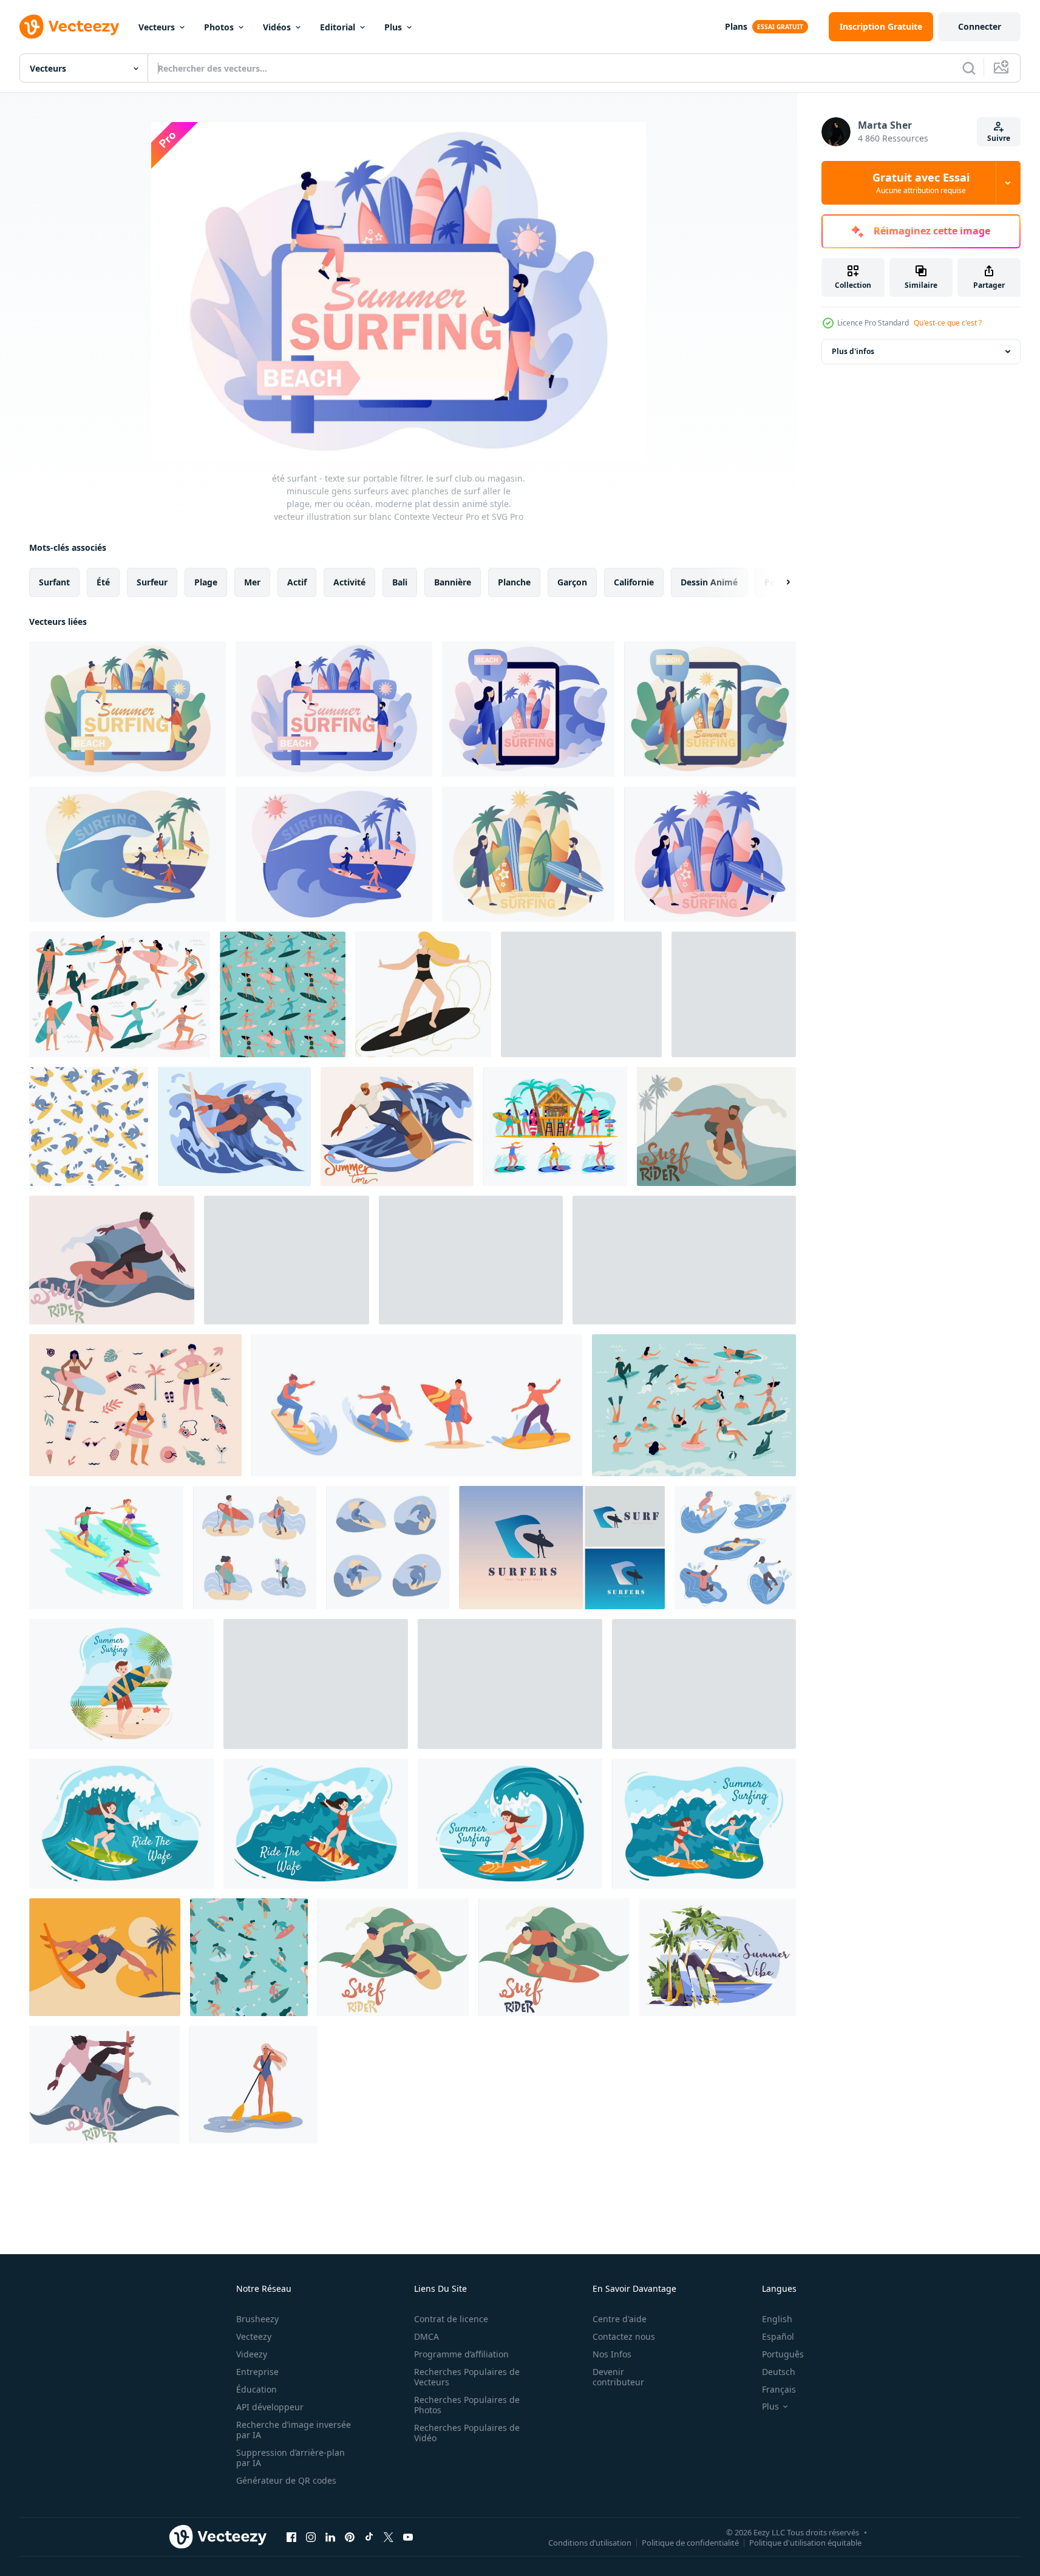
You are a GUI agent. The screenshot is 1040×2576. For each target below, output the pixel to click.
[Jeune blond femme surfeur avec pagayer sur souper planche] (253, 2085)
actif (297, 582)
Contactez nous (624, 2336)
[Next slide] (777, 582)
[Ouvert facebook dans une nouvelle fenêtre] (291, 2536)
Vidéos (277, 27)
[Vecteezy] (69, 27)
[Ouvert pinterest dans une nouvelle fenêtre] (350, 2536)
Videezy (251, 2354)
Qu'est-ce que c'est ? (948, 323)
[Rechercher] (969, 68)
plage (205, 582)
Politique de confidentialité (690, 2542)
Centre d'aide (620, 2319)
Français (779, 2389)
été (103, 582)
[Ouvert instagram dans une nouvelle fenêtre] (311, 2536)
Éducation (256, 2389)
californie (634, 582)
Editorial (337, 27)
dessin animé (709, 582)
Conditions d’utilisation (589, 2542)
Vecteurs (156, 27)
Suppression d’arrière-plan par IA (290, 2458)
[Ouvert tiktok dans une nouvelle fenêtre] (369, 2536)
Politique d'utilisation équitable (805, 2542)
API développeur (270, 2407)
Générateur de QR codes (286, 2480)
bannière (452, 582)
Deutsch (778, 2371)
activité (349, 582)
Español (778, 2336)
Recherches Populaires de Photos (467, 2405)
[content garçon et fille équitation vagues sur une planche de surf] (684, 1260)
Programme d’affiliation (461, 2354)
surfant (54, 582)
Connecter (979, 26)
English (777, 2319)
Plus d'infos (853, 351)
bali (399, 582)
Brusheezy (257, 2319)
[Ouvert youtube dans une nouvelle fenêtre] (408, 2536)
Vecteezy (253, 2336)
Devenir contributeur (618, 2377)
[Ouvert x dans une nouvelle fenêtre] (388, 2536)
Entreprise (257, 2371)
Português (783, 2354)
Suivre (998, 138)
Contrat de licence (451, 2319)
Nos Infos (612, 2354)
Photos (219, 27)
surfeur (152, 582)
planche (514, 582)
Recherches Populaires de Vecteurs (467, 2377)
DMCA (426, 2336)
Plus (393, 27)
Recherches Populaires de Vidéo (467, 2433)
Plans (736, 26)
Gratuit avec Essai (921, 183)
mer (252, 582)
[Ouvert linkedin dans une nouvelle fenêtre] (330, 2536)
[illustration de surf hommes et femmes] (106, 1547)
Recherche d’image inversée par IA (293, 2430)
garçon (572, 582)
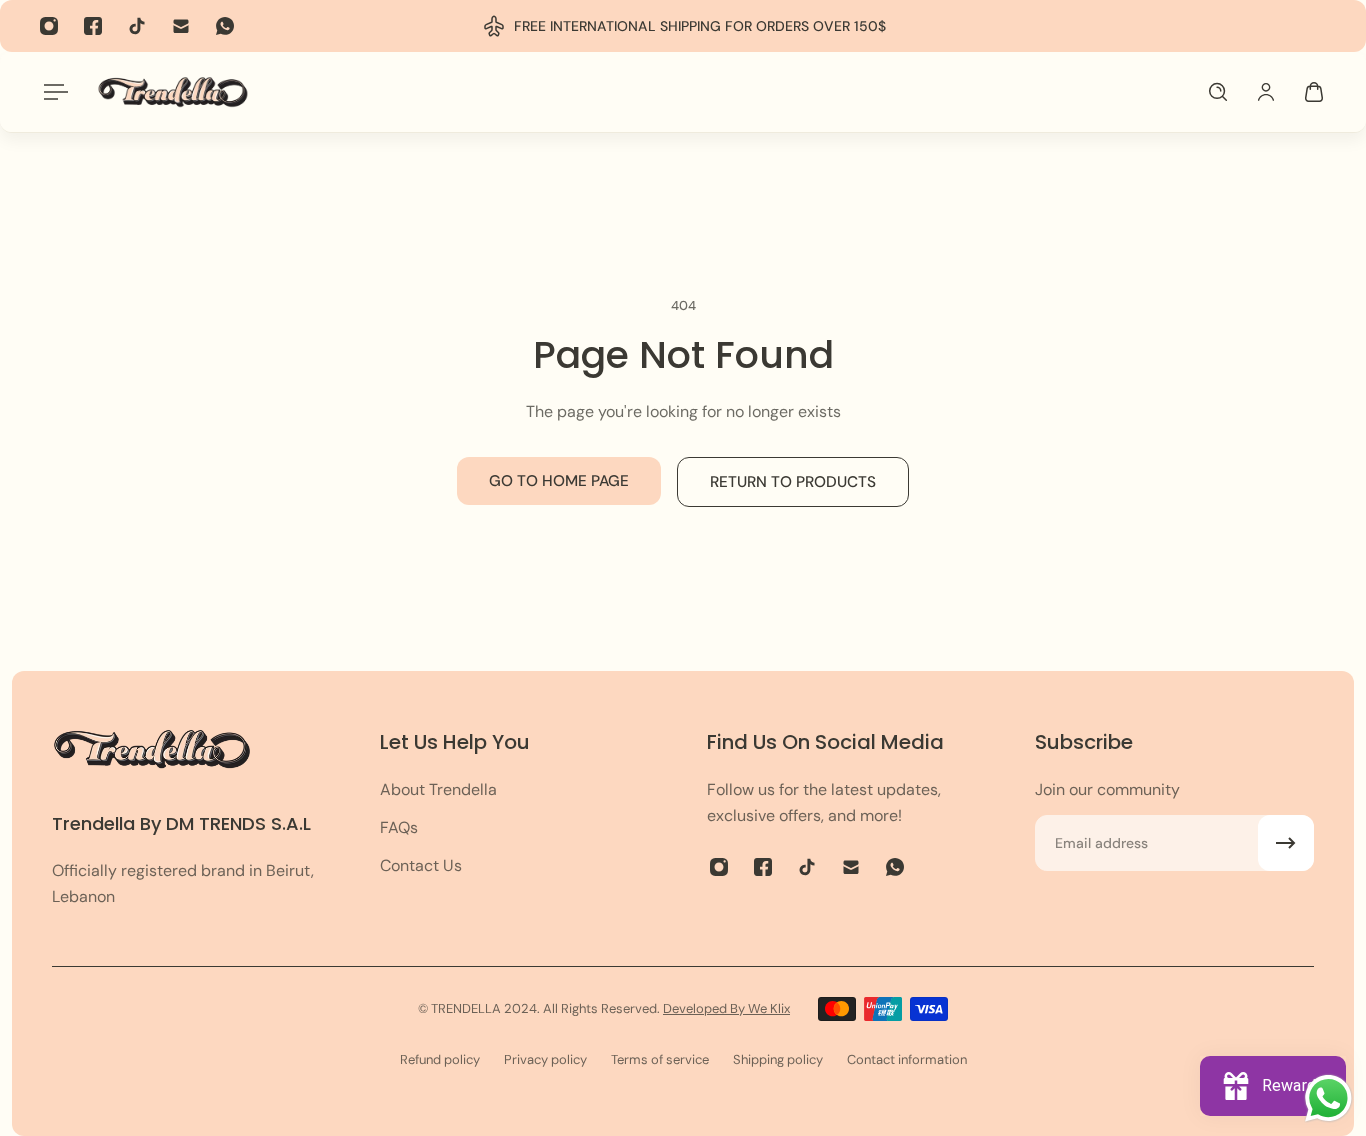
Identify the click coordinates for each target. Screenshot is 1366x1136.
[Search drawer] (1218, 92)
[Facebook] (93, 26)
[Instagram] (49, 26)
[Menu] (52, 92)
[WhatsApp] (225, 26)
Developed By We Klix (726, 1008)
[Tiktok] (137, 26)
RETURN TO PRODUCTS (793, 482)
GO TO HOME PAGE (559, 481)
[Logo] (173, 91)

◆ PROBLEM DETAILS ◆
Please give back exactly the lines of the listing above that run from the one containing "Devenir contributeur (618, 2377)" through the one containing "Recherches Populaires de Vecteurs (467, 2377)", and only those.

◆ EXERCISE SOLUTION ◆
Devenir contributeur (618, 2377)
[Ouvert x dans une nouvelle fenêtre] (388, 2536)
Entreprise (257, 2371)
Português (783, 2354)
Suivre (998, 138)
Contrat de licence (451, 2319)
Nos Infos (612, 2354)
Photos (219, 27)
surfeur (152, 582)
planche (514, 582)
Recherches Populaires de Vecteurs (467, 2377)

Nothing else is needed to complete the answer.